Sales (last historical period) | $1,556,618 thousand |
Sales growth rate (%) | 10.0 |
COGS (% of sales) | 52.5 |
SG&A (% of sales) | 32.5 |
Depreciation (% of sales) | 3.5 ** |
Cash income tax rate | 30.0 |
Capital expenditures (% of sales) | 4.5 |
Working capital (last historical period) | $212,741 thousand |
Inventory Turnover (COGS) | 2.75x |
Ave. Collection Period (360) | 46 days |
Days Payable Outstanding (360) | 64 days |
Accruals (% of sales) | 4.75 |
Long-term FCF growth rate (%) | 5.0 |
Cost of capital (%) | 12.0 |
**Depreciation expense is already included in COGS and/or SG&A.
Assume the firm has $60,820 (000) debt outstanding and no surplus cash.
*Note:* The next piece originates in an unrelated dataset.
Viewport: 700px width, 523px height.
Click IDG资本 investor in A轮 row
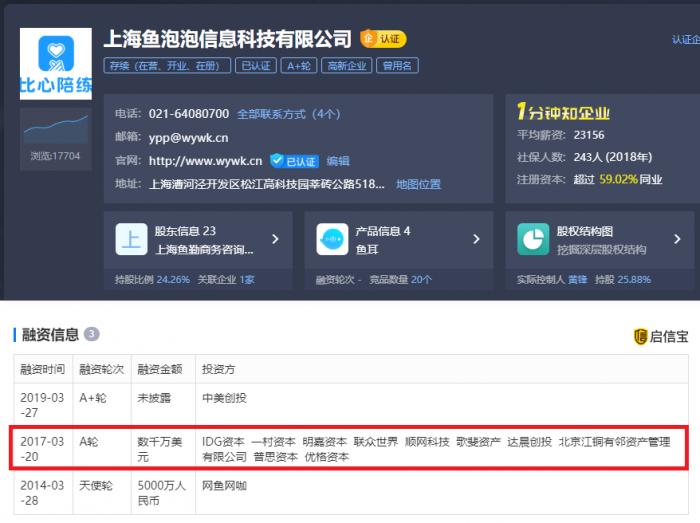point(222,441)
If the firm has 34.618 million shares outstanding, what is the maximum per share price you should be willing to pay for this acquisition? If the current standalone value of the firms stock is $40 per share, what is the value of the synergy being created?
Research a recent merger/acquisition (within the past 3 years). How did the market respond to the merger announcement for both the acquired and acquiring firms? Identify potential synergies that could be achieved as a result of the merger.